- From: Michael[tm] Smith <mike@w3.org>
- Date: Sun, 30 Aug 2020 08:40:22 +0900
- To: "Jukka K. Korpela" <jukkakk@gmail.com>, Comintt Comtt <comintt@mail.com>, W3C WWW Validator <www-validator@w3.org>
- Message-ID: <20200829234022.GV1230201@sideshowbarker.net>
"Michael[tm] Smith" <mike@w3.org>, 2020-08-30 08:24 +0900: > Archived-At: <https://www.w3.org/mid/20200829232454.GU1230201@sideshowbarker.net> > > Unfortunately, along with the fact that the language guesser sometimes > guesses wrong, it’s also not deterministic — that is, one time when you > check, it might not guess wrong, but another time it will.
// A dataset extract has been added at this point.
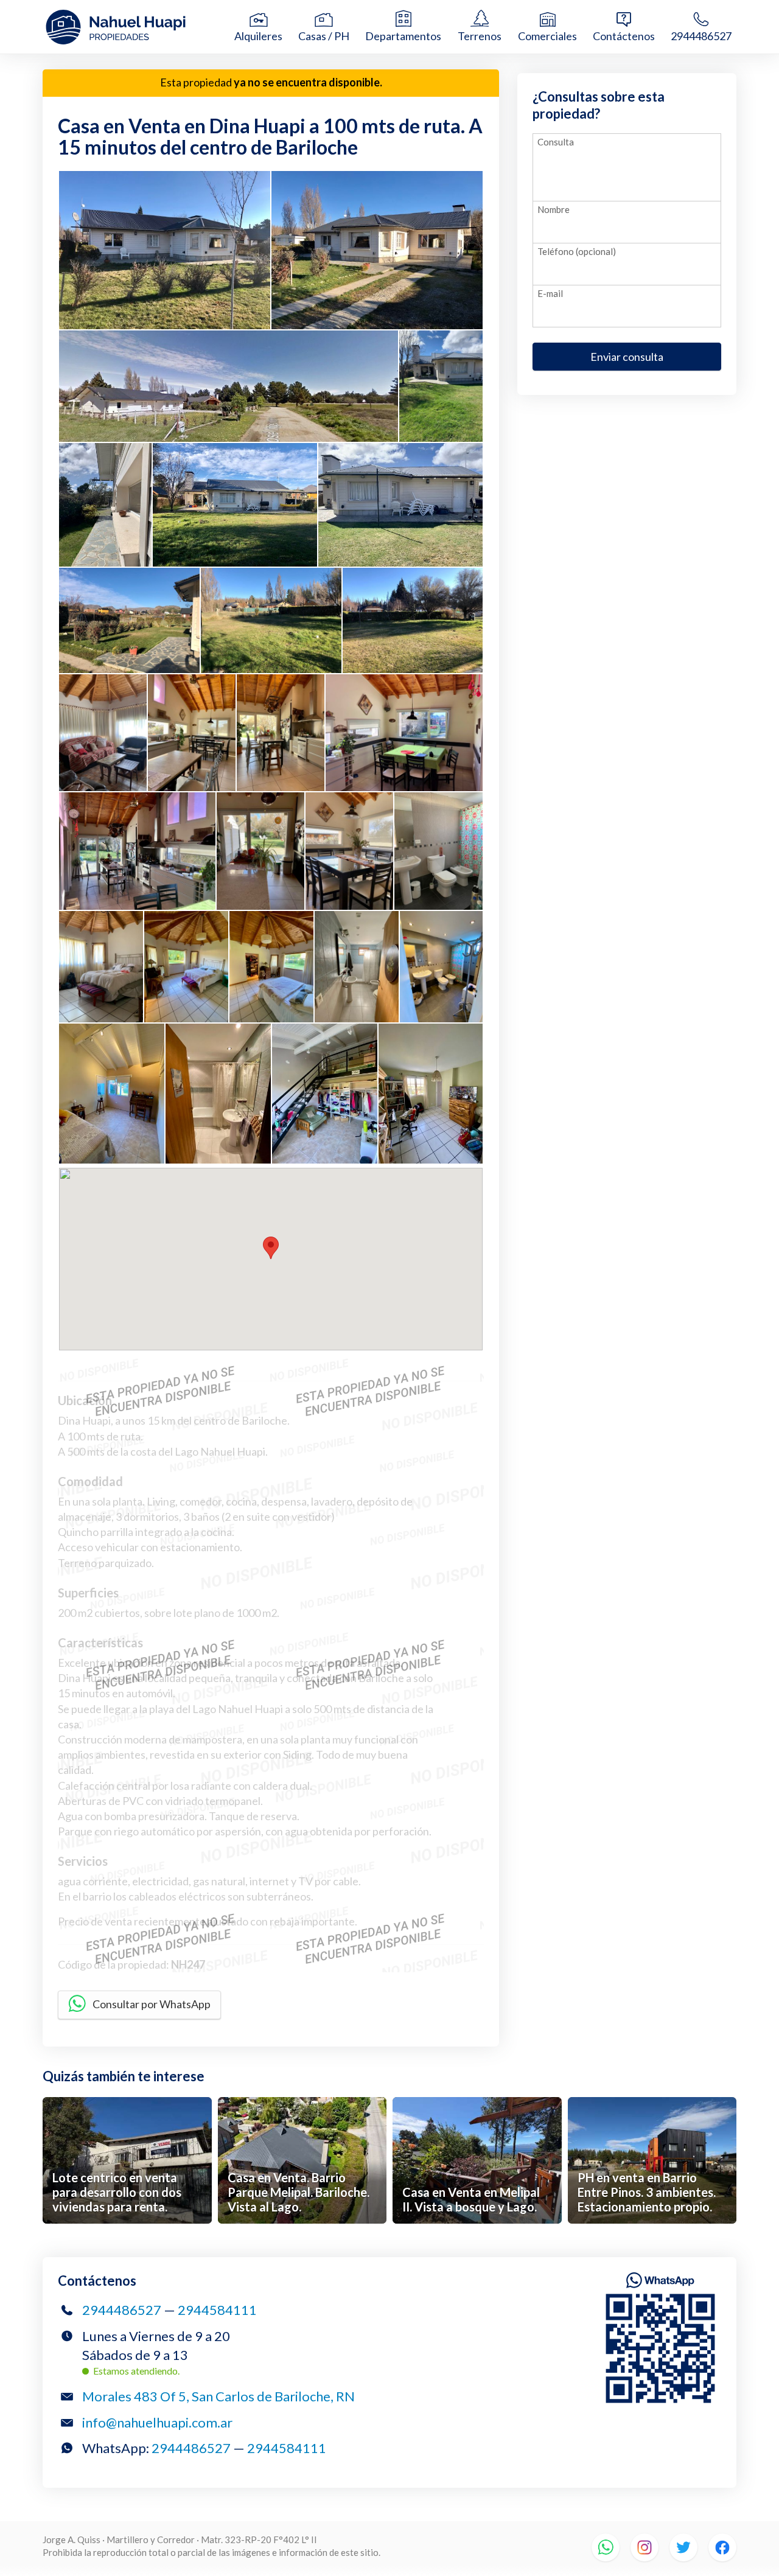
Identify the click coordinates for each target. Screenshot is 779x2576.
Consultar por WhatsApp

I should have explained the reason for that, which is detailed here: https://code.google.com/archive/p/language-detection/wikis/FrequentlyAskedQuestion.wiki > Langdetect uses random sampling for avoiding local noises(person name, > place name and so on), so the language detections of the same document > might differ for every time. In other words, in terms of the HTML checker behavior, each time you check a document, the language guesser is being run on only a sample of the document, rather then the entire content of the document. And the sample is selected randomly each time. So sometimes it gets run on a sample that it guesses correctly on, but sometimes it might be run on a sample which it ends up guessing incorrectly. There is a setting in the library API for making it deterministic — by ensuring it always samples the same document in exactly the same way each time, rather than selecting the sample randomly — but I have intentionally chosen to not use that always-be-deterministic setting (because I think the the default random-sampling behavior produces better results overall). –Mike -- Michael[tm] Smith https://people.w3.org/mike
Received on Saturday, 29 August 2020 23:40:37 UTC